Neutrophils regulate IL-17A production and cell death of γδT cells in vitro. (A) Schematic diagram of the detailed experimental conditions. Single-cell suspensions were prepared from the cervical LNs of neutropenic mice (n=6) and cultured for 5 hours with or without stimulation of phorbol myristate acetate and calcium ionophore (PMA/I), in presence or absence of neutrophils (PMN) isolated from littermate control mice at 1:1 ratio, or presence of neutrophils in a transwell co-culture manner (PMNt). In the transwell co-culture system, which employed transwell inserts, single-cell suspensions prepared from the cervical LNs were seeded into the wells of the culture plate, while neutrophils were seeded onto the transwell inserts. After the culture, cells were collected and stained with surface markers to define γδT cells and with anti-IL-17A IgG to determine the expression of IL-17A. (B) Representative samples show the expression of IL-17A in gated living CD3 T cells, where living γδT cells are further defined as γδTCR positive cells.
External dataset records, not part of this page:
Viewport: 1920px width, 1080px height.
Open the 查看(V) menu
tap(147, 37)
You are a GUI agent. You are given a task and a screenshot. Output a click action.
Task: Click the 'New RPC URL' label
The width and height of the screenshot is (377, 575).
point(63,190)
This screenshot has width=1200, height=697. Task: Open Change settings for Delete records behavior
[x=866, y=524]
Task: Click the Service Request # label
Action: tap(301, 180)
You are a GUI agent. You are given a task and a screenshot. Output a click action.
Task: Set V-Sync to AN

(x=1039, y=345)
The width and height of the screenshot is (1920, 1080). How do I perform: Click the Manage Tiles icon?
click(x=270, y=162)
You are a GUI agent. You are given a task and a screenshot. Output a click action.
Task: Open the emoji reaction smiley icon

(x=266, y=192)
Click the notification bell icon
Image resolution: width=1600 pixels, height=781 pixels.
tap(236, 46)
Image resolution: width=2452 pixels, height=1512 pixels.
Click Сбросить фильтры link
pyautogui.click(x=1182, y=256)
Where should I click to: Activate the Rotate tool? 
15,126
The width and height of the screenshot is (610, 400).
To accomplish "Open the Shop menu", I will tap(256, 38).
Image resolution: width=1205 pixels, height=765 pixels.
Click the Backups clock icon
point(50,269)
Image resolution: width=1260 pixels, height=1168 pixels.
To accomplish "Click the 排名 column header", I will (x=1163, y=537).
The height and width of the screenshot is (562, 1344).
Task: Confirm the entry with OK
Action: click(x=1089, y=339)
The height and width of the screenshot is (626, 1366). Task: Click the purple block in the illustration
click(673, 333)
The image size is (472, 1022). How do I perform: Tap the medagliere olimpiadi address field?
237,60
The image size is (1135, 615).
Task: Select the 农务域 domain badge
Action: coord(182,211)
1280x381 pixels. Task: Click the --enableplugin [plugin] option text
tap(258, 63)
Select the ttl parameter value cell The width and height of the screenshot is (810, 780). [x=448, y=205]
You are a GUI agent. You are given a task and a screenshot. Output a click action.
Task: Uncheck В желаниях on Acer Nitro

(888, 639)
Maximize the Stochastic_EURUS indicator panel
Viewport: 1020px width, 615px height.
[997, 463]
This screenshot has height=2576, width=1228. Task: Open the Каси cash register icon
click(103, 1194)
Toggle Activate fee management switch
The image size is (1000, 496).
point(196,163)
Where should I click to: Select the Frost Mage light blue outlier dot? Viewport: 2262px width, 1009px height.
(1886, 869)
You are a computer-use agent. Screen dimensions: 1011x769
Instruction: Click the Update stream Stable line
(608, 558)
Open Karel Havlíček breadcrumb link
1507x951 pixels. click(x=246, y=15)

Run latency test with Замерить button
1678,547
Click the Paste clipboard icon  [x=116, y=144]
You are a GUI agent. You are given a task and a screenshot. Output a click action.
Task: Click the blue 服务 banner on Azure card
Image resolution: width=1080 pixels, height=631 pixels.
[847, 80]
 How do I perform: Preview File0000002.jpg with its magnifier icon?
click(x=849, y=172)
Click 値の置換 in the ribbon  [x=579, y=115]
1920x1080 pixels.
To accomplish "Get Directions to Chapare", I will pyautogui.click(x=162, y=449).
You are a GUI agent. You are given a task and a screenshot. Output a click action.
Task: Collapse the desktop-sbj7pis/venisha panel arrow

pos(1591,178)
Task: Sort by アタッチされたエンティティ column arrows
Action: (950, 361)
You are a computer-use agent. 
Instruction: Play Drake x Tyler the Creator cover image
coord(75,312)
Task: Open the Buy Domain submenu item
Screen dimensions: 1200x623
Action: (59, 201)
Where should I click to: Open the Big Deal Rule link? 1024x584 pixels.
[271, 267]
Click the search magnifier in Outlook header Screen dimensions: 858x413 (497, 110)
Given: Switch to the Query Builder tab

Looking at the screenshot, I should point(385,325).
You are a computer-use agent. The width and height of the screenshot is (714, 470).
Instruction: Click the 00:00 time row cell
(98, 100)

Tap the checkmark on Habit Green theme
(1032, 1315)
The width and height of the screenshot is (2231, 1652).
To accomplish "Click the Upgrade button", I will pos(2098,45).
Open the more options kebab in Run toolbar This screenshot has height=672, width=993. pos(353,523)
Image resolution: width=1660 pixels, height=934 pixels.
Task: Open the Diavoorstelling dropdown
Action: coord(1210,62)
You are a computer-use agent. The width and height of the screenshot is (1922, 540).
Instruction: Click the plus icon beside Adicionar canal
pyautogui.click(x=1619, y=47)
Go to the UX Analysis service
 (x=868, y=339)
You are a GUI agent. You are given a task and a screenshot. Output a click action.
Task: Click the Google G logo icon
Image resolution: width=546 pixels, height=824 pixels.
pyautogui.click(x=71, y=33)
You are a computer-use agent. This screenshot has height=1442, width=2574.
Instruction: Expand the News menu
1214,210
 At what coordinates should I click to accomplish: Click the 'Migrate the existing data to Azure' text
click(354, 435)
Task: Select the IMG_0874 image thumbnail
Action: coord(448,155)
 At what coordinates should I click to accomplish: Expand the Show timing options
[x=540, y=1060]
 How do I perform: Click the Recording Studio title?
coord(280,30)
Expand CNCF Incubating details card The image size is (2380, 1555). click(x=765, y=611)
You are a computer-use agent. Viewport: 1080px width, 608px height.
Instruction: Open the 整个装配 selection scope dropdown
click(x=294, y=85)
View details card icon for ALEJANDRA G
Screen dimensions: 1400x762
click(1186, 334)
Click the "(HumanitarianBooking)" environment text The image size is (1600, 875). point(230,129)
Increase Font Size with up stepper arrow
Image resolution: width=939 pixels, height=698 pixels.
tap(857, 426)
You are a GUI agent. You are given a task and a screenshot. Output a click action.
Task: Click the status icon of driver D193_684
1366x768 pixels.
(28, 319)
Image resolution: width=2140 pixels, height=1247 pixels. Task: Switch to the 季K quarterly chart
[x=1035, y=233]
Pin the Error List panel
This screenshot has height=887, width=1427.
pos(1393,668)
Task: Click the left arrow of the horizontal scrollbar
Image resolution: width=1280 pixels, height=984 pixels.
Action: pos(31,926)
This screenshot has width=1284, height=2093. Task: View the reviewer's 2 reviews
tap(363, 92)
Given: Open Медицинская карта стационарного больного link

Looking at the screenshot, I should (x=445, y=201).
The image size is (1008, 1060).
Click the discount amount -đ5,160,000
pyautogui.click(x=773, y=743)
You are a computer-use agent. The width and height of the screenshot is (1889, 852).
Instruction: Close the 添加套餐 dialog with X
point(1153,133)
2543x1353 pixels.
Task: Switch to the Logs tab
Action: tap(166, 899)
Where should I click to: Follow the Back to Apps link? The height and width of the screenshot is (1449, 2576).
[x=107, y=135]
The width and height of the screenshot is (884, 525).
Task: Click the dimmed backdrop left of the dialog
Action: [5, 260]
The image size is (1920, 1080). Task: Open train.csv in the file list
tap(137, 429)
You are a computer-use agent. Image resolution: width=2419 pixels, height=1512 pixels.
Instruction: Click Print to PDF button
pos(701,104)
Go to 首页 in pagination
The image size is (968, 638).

Quantitative values of percentage of IL-17A⁺ γδT cells in CD3 cells are shown in (C) Cell death was evaluated by staining the cultures cells with Annexin V and propidium iodide (PI). (D) Representative samples show the cell death of total γδT cells which are defined as CD3⁺γδT⁺ cells. Quantitative values of percentage of Annxin V⁺PI⁺ γδT cells (dead cells) are shown in (E) Data are presented as mean ± SEM, ns, not significant; **p<0.01; ***p<0.001; ****p<0.0001.

Figure 5

Contact-dependent induction of γδT cell death by living neutrophils. Sorted murine γδT cells (green) from neutropenic mice were co-cultured with in vitro-differentiated neutrophils (red) in the presence of PMA (100 ng/ml) for three hours. Dead cells are indicated by DAPI-positive staining (blue). The interaction between γδT cells and neutrophils was monitored using a confocal microscope every 2.5 minutes. Rectangular boxes highlight γδT cells and neutrophils in direct contact, with white boxes indicating interactions with living neutrophils and green boxes indicating interactions with dead neutrophils. Representative images are shown at three distinct time points corresponding to different interaction stages: before contact [110 min, (A)], during contact [118 min, (B)], and after contact [137 min, (C)].